Concerning the geometry, this is kind of hard to pin down. I'm sure there are some nice examples of visualizing the Ricci tensor, etc but its hard to talk intuitively about the geometry of these complex objects. But hopefully my answer does a good job connecting the notions of vectors, matrices, and tensors and you get some benefit out of it. As a final comment, the above only covers "square" tensors - that is the range of all of its indices is the same. We can actually define non-square tensors as maps over arbitrary vector and dual spaces: $$\mathbf{T}:\mathcal{W}_1^*\times ...\times \mathcal{W}_r^*\times \mathcal{V}_1\times...\times\mathcal{V}_s\to \mathbb{R}$$ But they don't have many applications so they are not talked about much.


BONUS - A nice notation for sets real tensors When talking about real tensors that we can view as arrays, I like to use the notation $$({}^r_s\mathbb{R})^n$$ As the set of $n$ dimensional $(r,s)$ real square tensors.

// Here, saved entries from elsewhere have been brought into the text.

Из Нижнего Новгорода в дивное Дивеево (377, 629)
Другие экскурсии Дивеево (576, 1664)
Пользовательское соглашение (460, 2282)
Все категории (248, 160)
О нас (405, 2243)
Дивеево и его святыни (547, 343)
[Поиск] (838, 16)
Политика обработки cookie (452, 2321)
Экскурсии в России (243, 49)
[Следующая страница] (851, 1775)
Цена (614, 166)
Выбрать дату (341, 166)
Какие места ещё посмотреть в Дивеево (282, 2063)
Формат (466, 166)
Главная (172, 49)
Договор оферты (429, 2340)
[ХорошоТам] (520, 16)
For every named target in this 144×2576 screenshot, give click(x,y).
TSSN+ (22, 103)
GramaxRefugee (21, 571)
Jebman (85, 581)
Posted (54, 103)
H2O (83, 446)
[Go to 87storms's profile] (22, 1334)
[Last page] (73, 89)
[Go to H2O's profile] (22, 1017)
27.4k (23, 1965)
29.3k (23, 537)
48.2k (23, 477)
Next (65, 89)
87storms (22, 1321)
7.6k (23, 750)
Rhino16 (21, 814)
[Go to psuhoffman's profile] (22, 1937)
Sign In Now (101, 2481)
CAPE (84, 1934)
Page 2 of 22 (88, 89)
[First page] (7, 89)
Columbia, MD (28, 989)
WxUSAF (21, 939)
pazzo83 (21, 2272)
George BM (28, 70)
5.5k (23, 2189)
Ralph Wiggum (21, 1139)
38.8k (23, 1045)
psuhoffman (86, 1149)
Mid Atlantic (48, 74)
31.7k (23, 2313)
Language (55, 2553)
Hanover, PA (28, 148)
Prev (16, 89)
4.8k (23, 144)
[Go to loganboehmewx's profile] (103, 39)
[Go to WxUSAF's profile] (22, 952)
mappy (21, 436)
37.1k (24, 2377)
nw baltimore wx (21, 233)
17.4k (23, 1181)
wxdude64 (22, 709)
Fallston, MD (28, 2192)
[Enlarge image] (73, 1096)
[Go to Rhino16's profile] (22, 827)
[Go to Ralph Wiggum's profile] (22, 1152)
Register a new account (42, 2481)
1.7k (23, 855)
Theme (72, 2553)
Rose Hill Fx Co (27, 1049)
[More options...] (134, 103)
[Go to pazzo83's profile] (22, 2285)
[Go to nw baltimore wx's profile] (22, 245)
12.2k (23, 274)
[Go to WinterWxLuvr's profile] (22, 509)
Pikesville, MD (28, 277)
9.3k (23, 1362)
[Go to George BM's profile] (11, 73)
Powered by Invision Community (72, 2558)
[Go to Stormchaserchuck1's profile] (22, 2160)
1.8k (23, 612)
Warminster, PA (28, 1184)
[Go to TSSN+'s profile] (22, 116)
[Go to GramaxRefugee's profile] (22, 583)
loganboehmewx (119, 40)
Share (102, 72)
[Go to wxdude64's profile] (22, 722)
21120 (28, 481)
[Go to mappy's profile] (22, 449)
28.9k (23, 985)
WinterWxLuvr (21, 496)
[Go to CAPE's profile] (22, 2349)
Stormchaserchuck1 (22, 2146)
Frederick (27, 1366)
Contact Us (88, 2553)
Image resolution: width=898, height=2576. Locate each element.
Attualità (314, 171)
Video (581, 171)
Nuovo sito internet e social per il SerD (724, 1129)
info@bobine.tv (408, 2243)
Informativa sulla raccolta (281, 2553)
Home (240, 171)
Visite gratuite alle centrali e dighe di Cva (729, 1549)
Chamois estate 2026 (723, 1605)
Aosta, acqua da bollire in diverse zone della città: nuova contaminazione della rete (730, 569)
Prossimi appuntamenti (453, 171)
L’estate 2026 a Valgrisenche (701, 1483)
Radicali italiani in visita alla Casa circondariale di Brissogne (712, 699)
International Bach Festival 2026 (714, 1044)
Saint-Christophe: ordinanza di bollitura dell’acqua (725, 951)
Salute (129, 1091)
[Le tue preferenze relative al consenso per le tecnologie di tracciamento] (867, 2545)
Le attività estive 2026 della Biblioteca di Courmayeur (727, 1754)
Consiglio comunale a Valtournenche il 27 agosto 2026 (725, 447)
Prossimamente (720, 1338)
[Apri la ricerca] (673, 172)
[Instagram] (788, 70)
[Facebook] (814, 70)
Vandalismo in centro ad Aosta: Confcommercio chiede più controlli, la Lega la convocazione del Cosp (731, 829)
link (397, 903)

However if the tensor is non square we might write $${}^r_s\mathbb{R}^{m_1,...,m_r}_{m_1,...,m_s}$$ I think this is rather nice. More generally I use the notation ${}^r_s\mathcal{V}$ to denote the set of $(r,s)$ tensors over a vector space $\mathcal{V}$.

Sorry about the rambling answer. Please comment any questions.